In the past, the Compensation Committee had generally discussed each element of the previous year's compensation package of each of our executive officers as they were considering the compensation packages for the ensuing year. Starting with compensation decisions relating to the 2007 calendar year, the Compensation Committee began using formal tally sheets during its deliberations regarding executive officer compensation.
The tally sheets included the following elements of compensation for each executive officer: the annual base salary for the last three years and the proposed annual base salary for the current year; the annual bonus award for the last three years and the estimated annual bonus award for the current year assuming that LKQ achieves its target financial results in the current year; the annual amount accrued by LKQ under its long-term incentive plan in previous years, and the amount that will be accrued in the current year assuming that LKQ reaches the maximum targets under the plan; the grant date present value of the stock options granted during the last three years and the stock options proposed to be granted in the current year, using the Black-Sholes option pricing model; the amount of matching contributions by LKQ under our 401(k) plans; the amount of life insurance and disability insurance premiums paid by us for the benefit of the executive officer; the amount of any perquisites or other compensation; and the total of all the foregoing.

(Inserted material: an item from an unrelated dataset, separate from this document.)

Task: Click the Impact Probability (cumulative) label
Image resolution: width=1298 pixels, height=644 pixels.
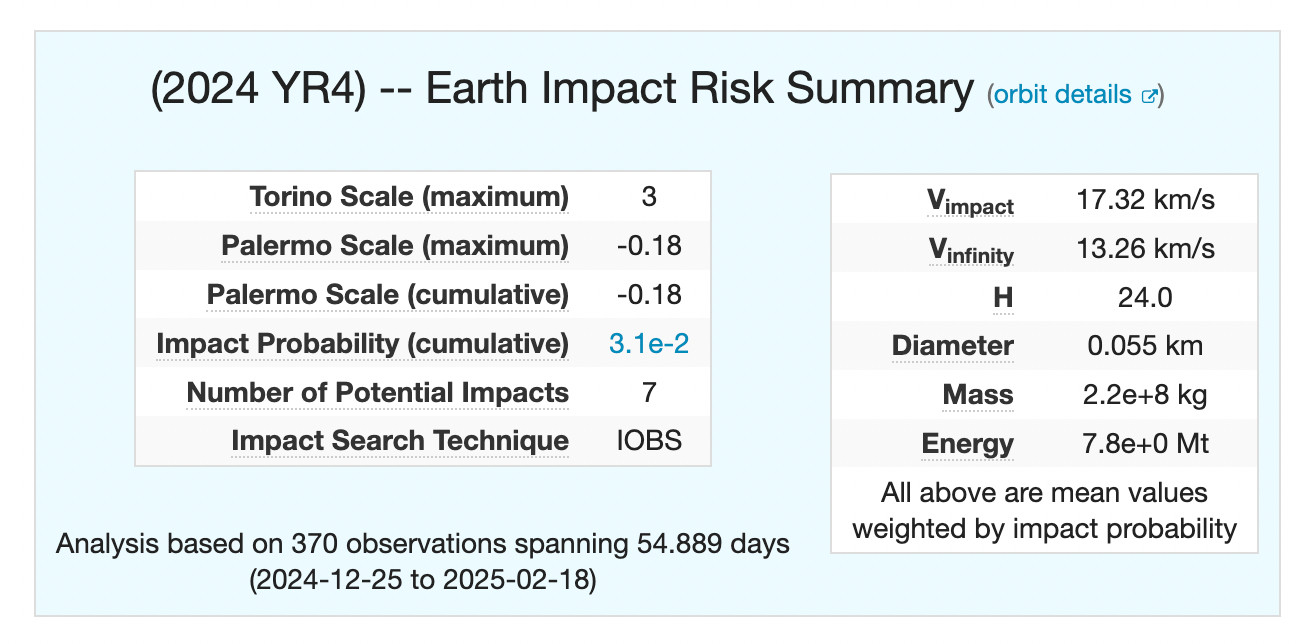Action: point(362,344)
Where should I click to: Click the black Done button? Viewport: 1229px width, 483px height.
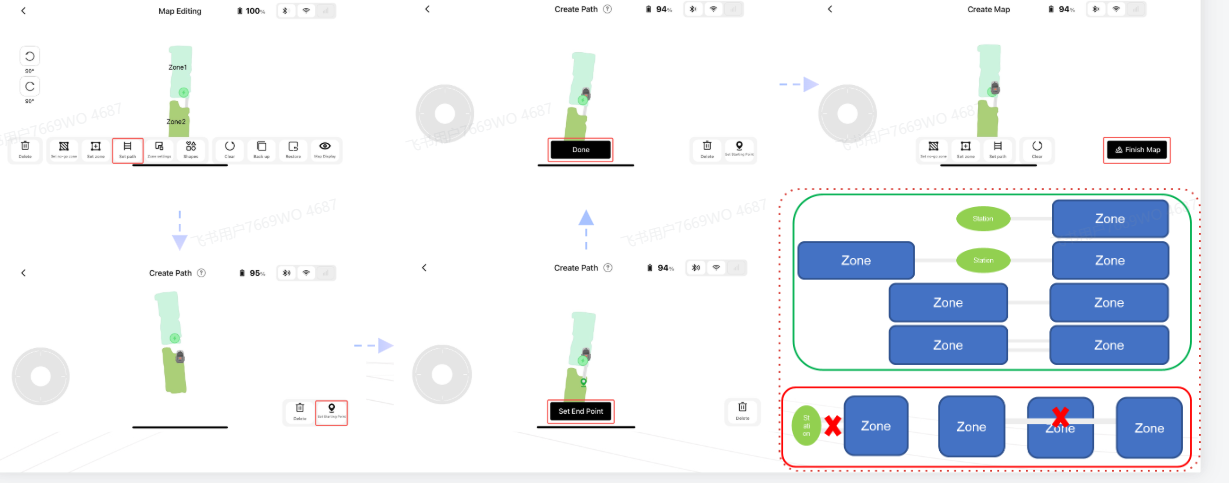click(x=581, y=149)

The Compensation Committee took into account the historical trend of each element of compensation and the total of all of the elements for each year in connection with its decisions about proposed compensation amounts. The Compensation Committee also has considered the limitation imposed by Section 162(m) of the Internal Revenue Code on our deduction for federal income tax purposes when making decisions about compensation. The Compensation Committee has used substantially the same compensation policies and considerations with respect to all of its named executive officers.
We believe that our four main elements of compensationbase salary, annual bonus, long-term incentive awards, and equity incentive grantstogether provide appropriate short-term and long-term motivation to our executive officers. Accordingly, we do not provide any material perquisites to, and have not entered into severance arrangements with, our executive officers. As of January 11, 2008 we entered into a consulting agreement with Mr. Holsten which is described under "Chief Executive Officer Compensation" on page 19 and the term of which commences upon his termination of employment with us.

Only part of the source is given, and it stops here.